**Objetivo**
Transcreva, sem nenhuma alteração, apenas o trecho da listagem que vai da linha que contém "Click RRAA in" até a linha que contém "The height and width of the screenshot is (432, 768).", incluindo ambas.

**Dados fornecidos**
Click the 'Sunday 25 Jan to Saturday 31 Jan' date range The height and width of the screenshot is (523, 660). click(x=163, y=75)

==

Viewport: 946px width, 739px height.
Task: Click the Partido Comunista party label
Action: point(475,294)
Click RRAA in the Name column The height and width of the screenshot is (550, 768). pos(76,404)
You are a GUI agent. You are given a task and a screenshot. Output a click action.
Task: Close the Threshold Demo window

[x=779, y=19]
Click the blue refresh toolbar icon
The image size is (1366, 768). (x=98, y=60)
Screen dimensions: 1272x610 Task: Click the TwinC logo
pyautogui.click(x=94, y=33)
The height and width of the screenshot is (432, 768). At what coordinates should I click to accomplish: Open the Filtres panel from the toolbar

* * *

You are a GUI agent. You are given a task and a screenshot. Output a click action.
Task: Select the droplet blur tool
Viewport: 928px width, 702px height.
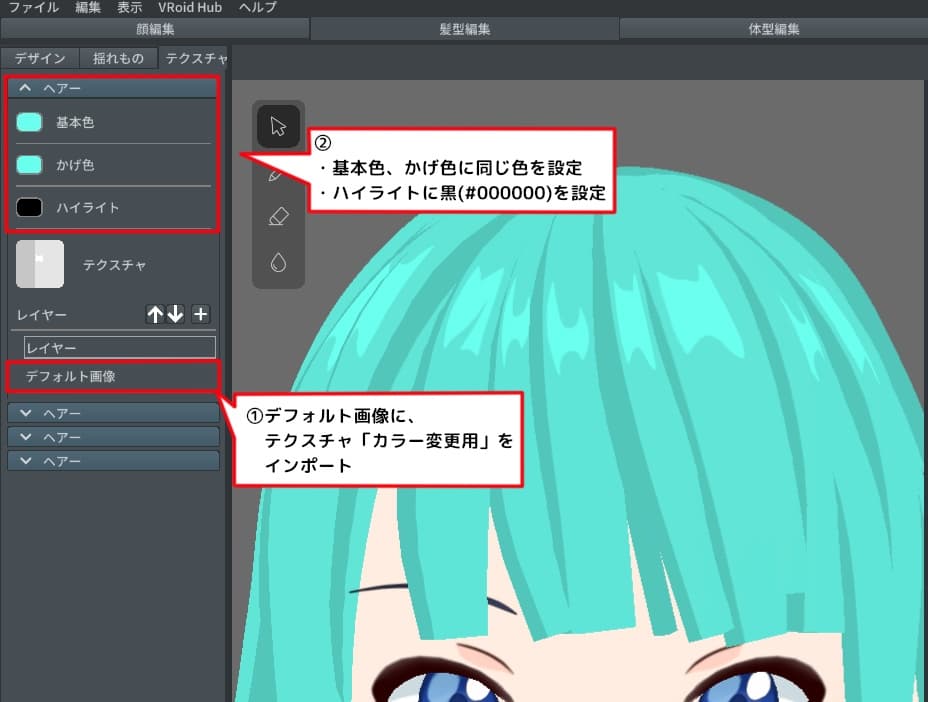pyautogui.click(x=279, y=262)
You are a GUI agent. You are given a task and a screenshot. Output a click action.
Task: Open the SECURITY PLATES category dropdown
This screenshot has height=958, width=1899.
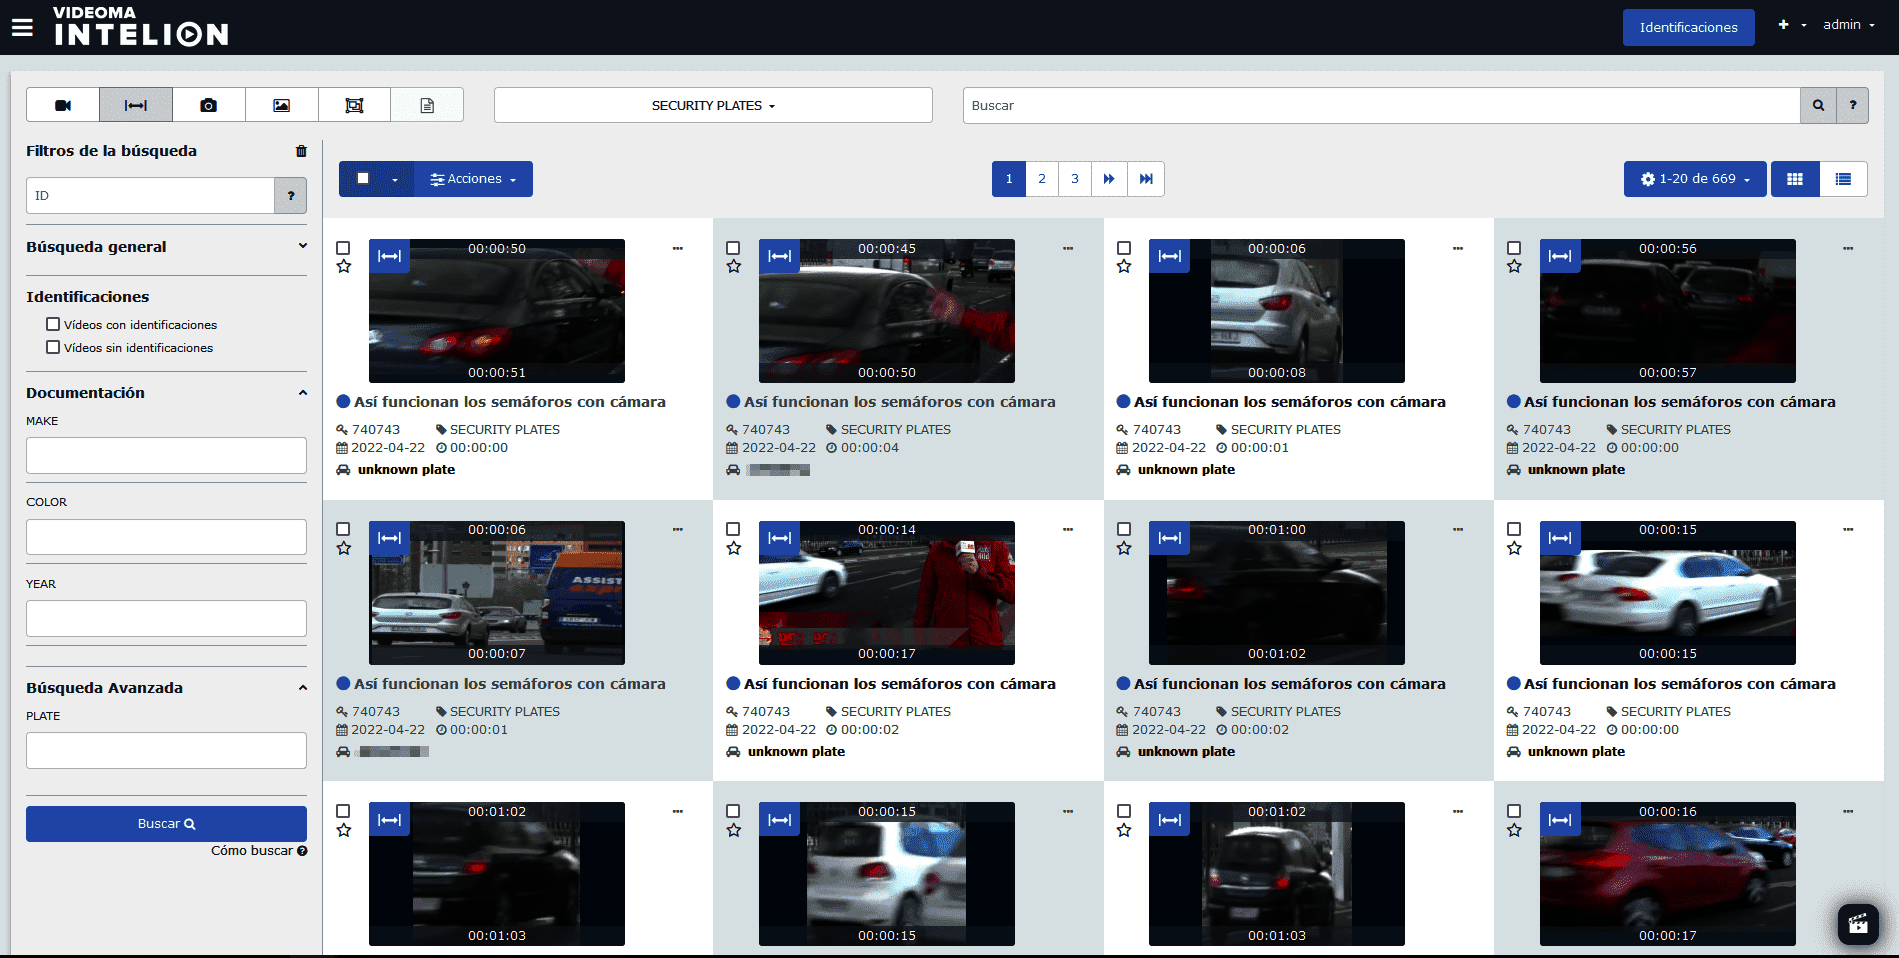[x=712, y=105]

**Tarefa resolvida**
Click RRAA in the Name column The height and width of the screenshot is (550, 768). pos(76,404)
You are a GUI agent. You are given a task and a screenshot. Output a click action.
Task: Close the Threshold Demo window

[x=779, y=19]
Click the blue refresh toolbar icon
The image size is (1366, 768). (x=98, y=60)
Screen dimensions: 1272x610 Task: Click the TwinC logo
pyautogui.click(x=94, y=33)
The height and width of the screenshot is (432, 768). At what coordinates should I click to accomplish: Open the Filtres panel from the toolbar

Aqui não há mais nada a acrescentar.